My wife of seven years has always had strong emotional reactions. She can be very loving with our two young sons, and me and then suddenly get very annoyed if something goes "wrong" in her eyes.
Lately it's gotten much worse, such that, every three-to-four weeks, she seems to wake up very angry for no reason at all. She's disturbed by this herself, and cries after one of her bouts of fury, saying that in all her 44 years she's never had such extreme mood swings.
Yet she 's fine and stable in between, so feels that seeing a doctor is unnecessary, and embarrassing.
Your thoughts?
Concerned
Of course she should see a doctor, as should any person who experiences a major change in their normal state of mind, energy, or moods. Your wife's at an age when changes in her hormone levels can strongly affect moods, and/or there can be medical reasons behind her behaviour.
These can likely be treated, but the sooner the better for finding a cause in order to decide on the best approach. Not seeing a doctor is unwise, and also unfair to you and the children.
Instead of trying to come up with reasons for her outbursts each time, tell her that you and the kids want and need her well and happy for many years to come, so you want her to see a physician for a check-up. Offer to accompany her to the appointment to ease her worries and unnecessary awkwardness. She'll be more than "embarrassed" if she later learns she could've dealt with her devastating mood changes a lot earlier, for everyone's benefit.

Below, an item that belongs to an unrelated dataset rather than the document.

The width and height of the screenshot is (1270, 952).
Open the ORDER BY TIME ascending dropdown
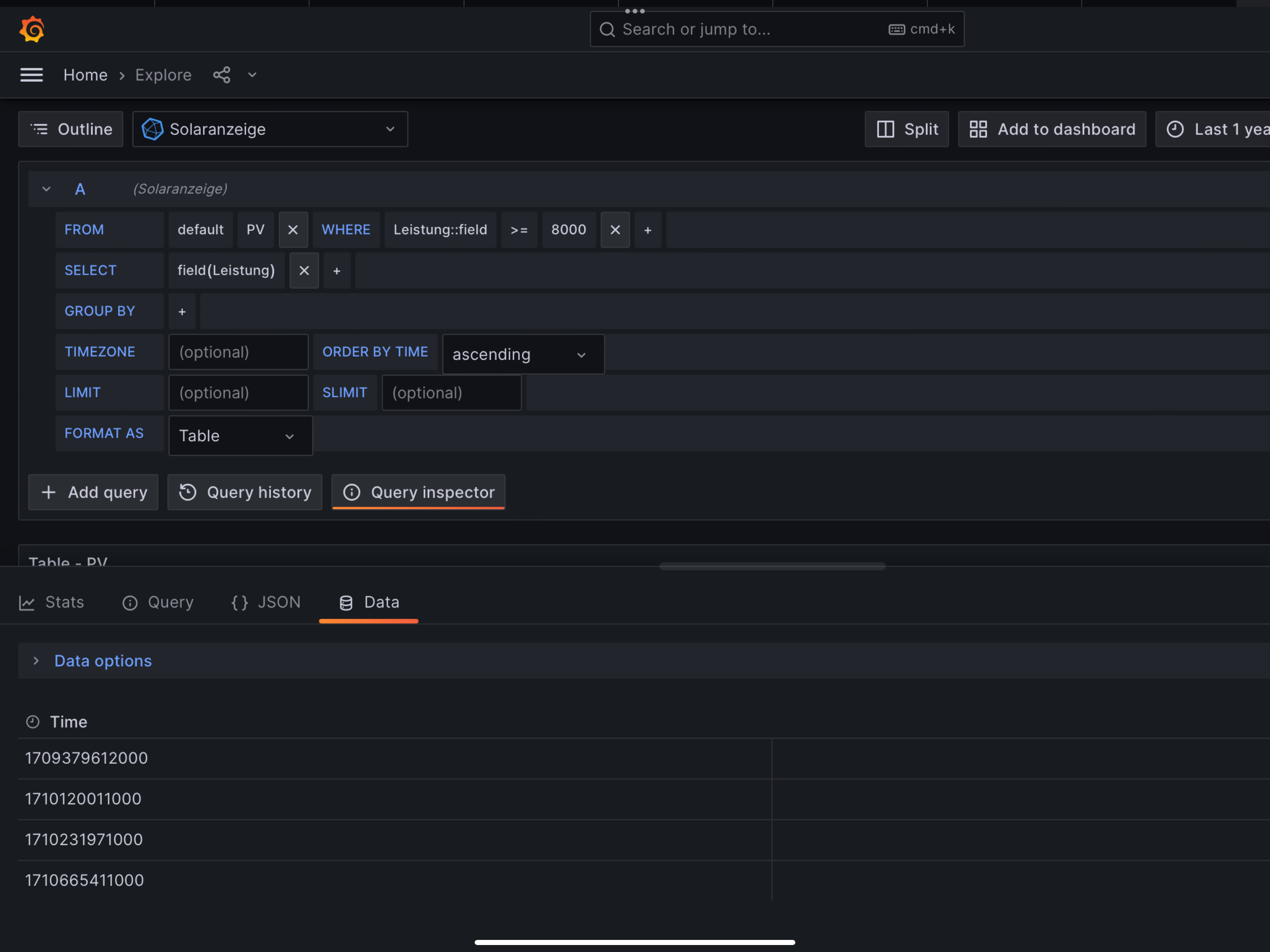click(523, 354)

Several years ago, I barely survived a horrific car crash and spent months in rehab treatment and post-traumatic therapy. Fortunately, I returned to a very active, healthy, and fulfilling life.
Recently, the sister of a close friend suffered the suicide of her daughter. She's distraught, and having a hard time dealing with her grief and her sense of guilt, even though the daughter was an adult who was not living at home when she killed herself.
I don't know the grieving mother that well, but I feel for her pain and am drawn to help her. Her sister says she's inconsolable, avoiding therapy because she doesn't want to talk about the tragedy, and isolating herself from friends, too.
Would it be wrong and intrusive of me to reach out to this woman? I feel I learned a lot about moving on from a major trauma and would like to share this knowledge to help her.
Uncertain
Your intentions are kind, but your approach could be dangerous, given the depth of this woman's sorrow and guilt feelings. Tell your friend that you wish you could talk to her sister, because you feel you have helpful experience and insight to share. But insist that she not pressure her sister to talk to you.
Your friend is the one who should keep a close eye on her relative's emotional and mental state, lest she become suicidal, too. Everyone grieves in his or her own way, in his or her own time, but this bereaved mother's self-imposed withdrawal is a worrisome signal.
She needs professional guidance to go through her grieving without harming herself. She might also find support through a Bereaved Parents' Association in her area.
Ultimately, she may wish to talk to you about surviving trauma, but she needs to give you some indication that she's ready for that conversation.
My mother's an outgoing personality who knows most of my friends and somehow makes anything that happens to me, or them, all about HER. It's hurtful because whatever I'm feeling about my friends or myself becomes focused on how she's reacting. How can I tell her my feelings without it becoming, Poor me, my daughter's complaining about me!
Tired of Drama
Share less, both about yourself and your friends. Your mother is still responding as if you're a young child to whom she must impart a message if anything is bothering you or your friends.
Share only what really matters to you, IF you want her experience and caring. You may still get some personal reaction, as she obviously likes getting involved in a situation. But if you reserve the sagas for when it's necessary or important, you won't mind her responses as much, especially if she has something to say that's helpful.
Tip of the day:
When someone's in deep grief, those closest should stay supportive and aware of their emotional state.